Jesse was in fine form tonight, though, and oh so quick with that sore hind foot. While Fred got ready with the hoof knife and nippers, I got out the drugs. It was no fun finding a vein in which to give his drug through all that winter hair of his, and he proved just as stubborn metabolically-his drug dose probably would have stopped an elephant but Jesse barely hung his head. It was enough for Fred to quickly cut into that hoof, find the abscess and provide some good drainage before Jesse decided he had enough and found his aim again. He could barely walk-he looked like quite the drunk donkey-but I wouldn't have trusted that back foot one iota. I snuck some bute between his lips much to his chagrin and let him stagger off to commiserate with Raquel. He's going to be just fine.
Prevention of hoof abscesses is achieved through proper hoof care and centers on promoting a strong, solid sole-wall junction (white line) that resists penetration by debris. Hoof abscesses are less likely to occur when a solid sole-wall junction (white line) is maintained.
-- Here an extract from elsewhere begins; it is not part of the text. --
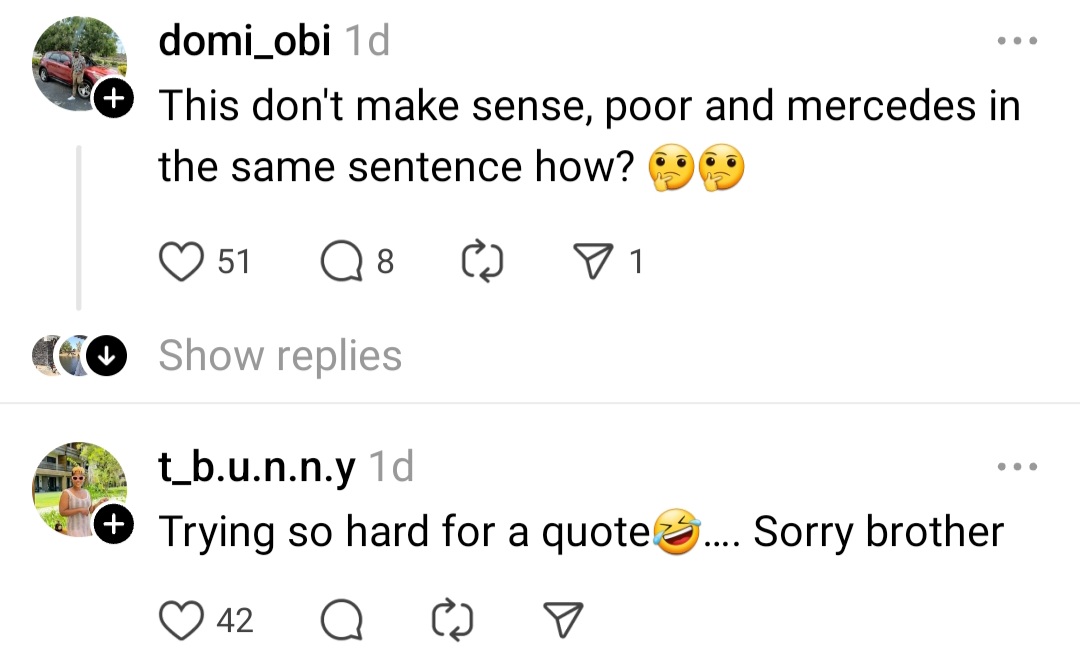Visit t_b.u.n.n.y's profile via username
Screen dimensions: 1080x671
click(256, 467)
Excessive toe length increases the bending force exerted on the toe, leading to a widening and weakening of the white line. Other conditions that cause mechanical breaks or weakness in the continuity of the white line are hoof capsule distortions (long toe-under run heels, excessive toe length, heels too high or a club foot, sheared heels), hoof wall separations (white line disease, seedy toe) and chronic laminitis. Excessive moisture or dryness, and the extreme back and forth from one season to the next, may also contribute to weakness in the white line. I really think this is Jesse's problem, as we do a pretty good job keeping his feet trimmed and he has never had white line disease, laminitis or any of the other hoof pathologies mentioned.So, thanks to Fred, Jesse is all doctored up for the evening. I chased down Viggo and pulled off that last straggling bandaid from his surgical site. It is healing well and he is crowing and herding his ladies in the yard-I think he is doing well, too. Verbal got her dinner with her medications for arthritis mixed in. And I just popped Stella her prednisolone tablet to help calm her inflammed airways until her inhaler arrives later this week. Whew! It feels like a vet hospital around here. It's a darned good thing that Bill the emu is healthy-I better knock on wood!